あの神さまのことを。――遠くの海の中を航海していらつしやるお父さまに、おかはりがないやうにと、ぼくはまいばんおいのりをするんぢやないか。その神さまが、うそッぱち? トゥロットは、くわッと血が顔中へ上つて来ると一しよに、シャベルをふり上げて、ごつんと男の子の頭をなぐりつけました。男の子は、びつくりして、ひぢで顔をかばひながら、横目でにらみつけました。でも、それきりで、べつに食つてかゝつて来ようともしません。
「きみはわるい子だよ。不信者だよ。」
トゥロットは、もう、こんな子どもと口を利いてはいけないとおもつて、おうちへかへらうとして三足もふみ出しました。

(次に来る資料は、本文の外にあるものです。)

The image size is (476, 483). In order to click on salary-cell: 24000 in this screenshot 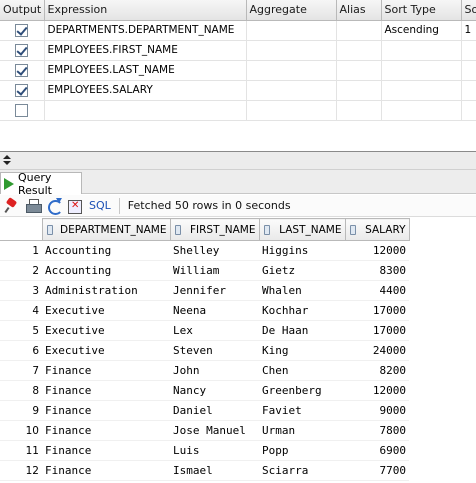, I will do `click(377, 350)`.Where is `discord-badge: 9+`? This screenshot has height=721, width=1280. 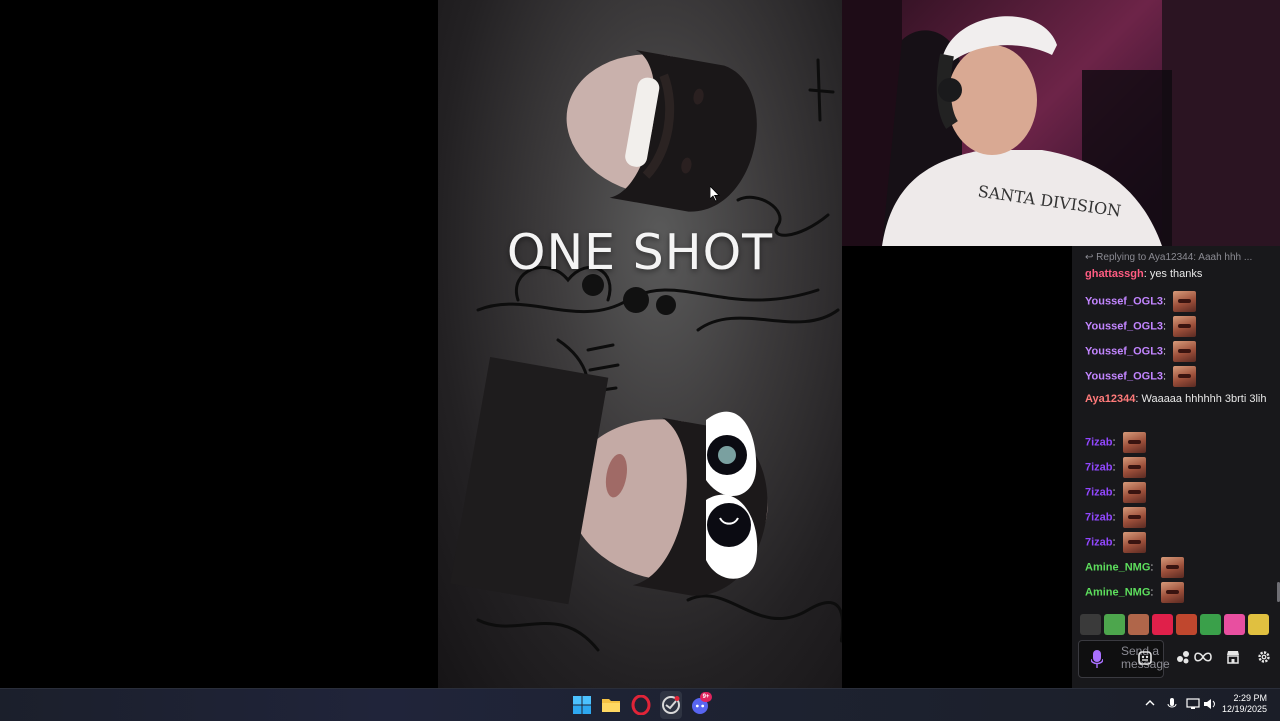
discord-badge: 9+ is located at coordinates (706, 697).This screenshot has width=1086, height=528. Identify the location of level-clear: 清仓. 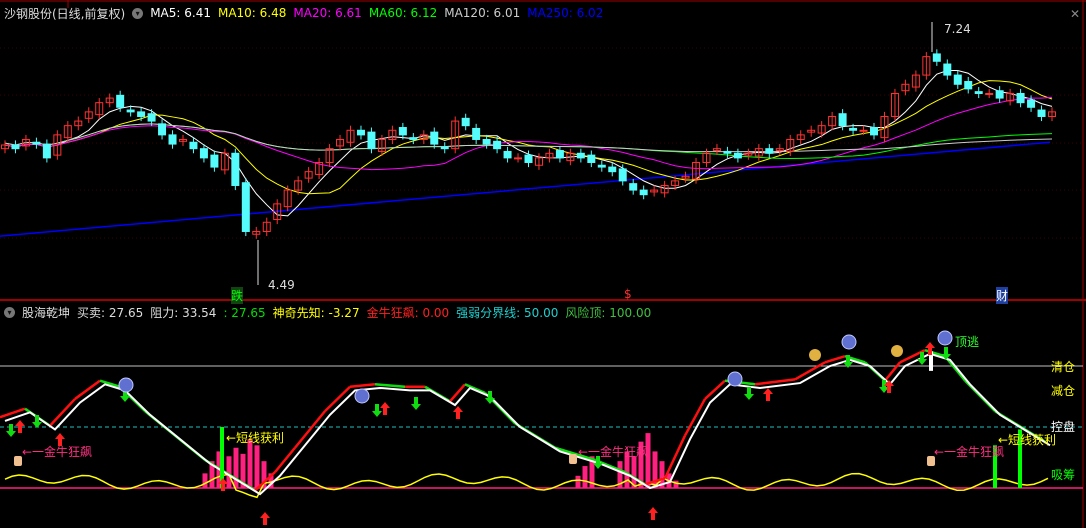
(1064, 367).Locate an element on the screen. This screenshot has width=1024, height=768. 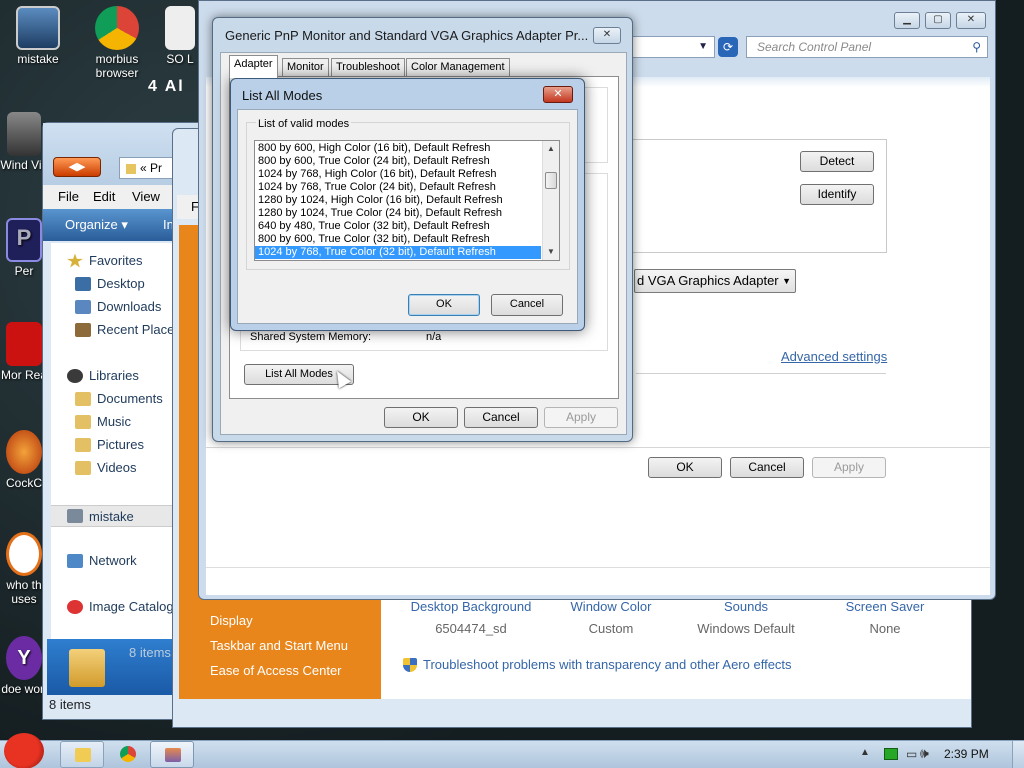
desktop-icon-wind-vis: Wind Vis is located at coordinates (24, 142).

 しかし、あの子が何にも食べないといふのは、かはいさうです。だから、おいのりのことを、ちやんと、をしへておいてやらなければならないと、おもひなほして、またひきかへしました。
「きみ、神さまにおいのりをすれば、何でもして下さるんだよ。こんばん、おねんねをするまへにおいのりをしてごらんよ。あすの朝、大きな三日月パンを下さいましつて。さうすれば、きつと下さるんだよ。ね。ね。」